Yeah, there was a lot of variation when shooting different faces. We had separate fire buttons for vertical and flat cubes, because the normal “flat cube” angle would shoot a vertical cube straight up and back down onto the robot.

In 2014, 67 used a linear launcher to score the big ball. The launcher was powered by constant force springs, loaded with a chain drive, and latch/fired with a vehicle trunk latch actuated by a servo.

Everett

we used a linear puncher in 2016 using a window motor. we managed tu turn that linear motion and transform it into a mini catapult to save space. 400# of spring force made it quite scary

We did as described in the OP. Custom ballshifting gearbox with a ratchet on it, the moving stage pulled the puncher back and the fire stage allowed the full force of 4 springs to take over (this doesnt feel good going into your hand can confirm). The whole system worked great and it would’ve been great if we did it for say stronghold and not power up.

Good chance that was 314, The Megatron Oracles (Fondly referred to by Michiganders as Big MO). Here’s their site, perhaps you can get ahold of them and see if they are willing to share the design? https://www.bigmo314.com

In 2014 we had a custom gearbox (no shifter) for retraction into a pneumatically controlled archery clip, with 4 50-lb springs for launching.

It definitely did make a difference. However I think we noticed more variation if we punched closer to the edge of the cube vs. in the center of the face.

I personally am a fan of the “choo-choo” mechanism for linear punchers (a-la 1741 in 2016):

We have a similar mechanism on one of our offseason bots (a tennis ball catapult that could likely be modified into a mechanism for Aerial Assist), I’ll see if I can dig up some photos. Well, I can’t find any photos right now so here is what we did:

A Rocketbox PTO (from AndyMark) that had one output connected to an afterburner winch with a sprung arm screwed to the winch instead of a coil of rope. The motor in the PTO would pull back the arm until it hit a limit switch and then would switch to the other output which did nothing. This let the arm spring forward and launch the tennis ball. This could probably do what you want with a few modifications (i.e. make it linear instead of rotational by using a coil of rope pulling back a spring-loaded puncher.

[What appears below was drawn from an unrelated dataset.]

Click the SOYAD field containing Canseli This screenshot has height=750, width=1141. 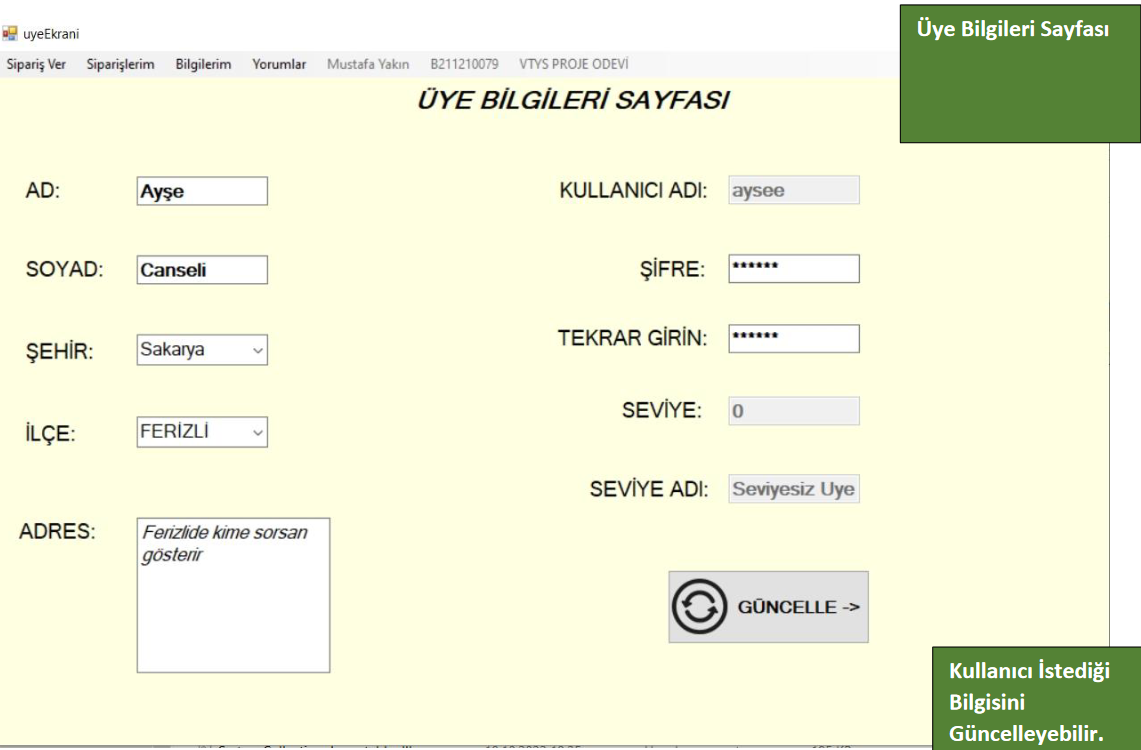click(202, 270)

My favorite launcher bot was 5205 which is probably the closet bot I’ve seen in FIRST that looks like something out of the Star Wars universe. It would lift the cube up and hold it back behind the robot and fling it at the scale.

These robots were my favorite launchers.

2451 https://www.thebluealliance.com/team/2451

180 https://www.thebluealliance.com/team/180

323 https://www.thebluealliance.com/team/323

Hi there! Yes it was team 314! I was their drive coach this past year and would be more than happy to comment on our design, feel free to shoot me a DM anytime!

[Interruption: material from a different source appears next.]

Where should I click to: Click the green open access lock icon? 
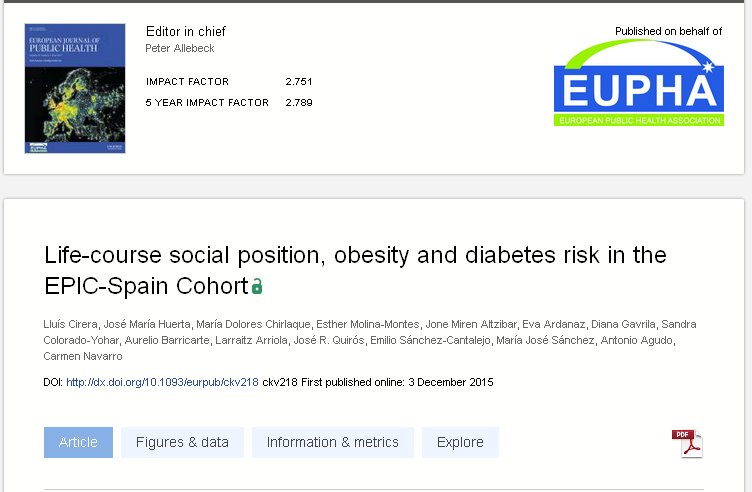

I was shocked how accurate 180 was tossing cubes up on the scale!

They were on Curie with us and it really blew me away the first time I saw them make that shot. It was one of those “they built WHAT” moments.

Cutest robot I’ve seen since 86’s 2010 Tumbler.

Oh my…this takes the yeet to a whole new level :stuck_out_tongue:

That was really cool!

Also, does anyone have experience with using the vulcan springs from the Kit of Parts? Im looking further into developing one of the 314 / 67 punchers, and I’m not 100% sure how they work or how easy they are to work with.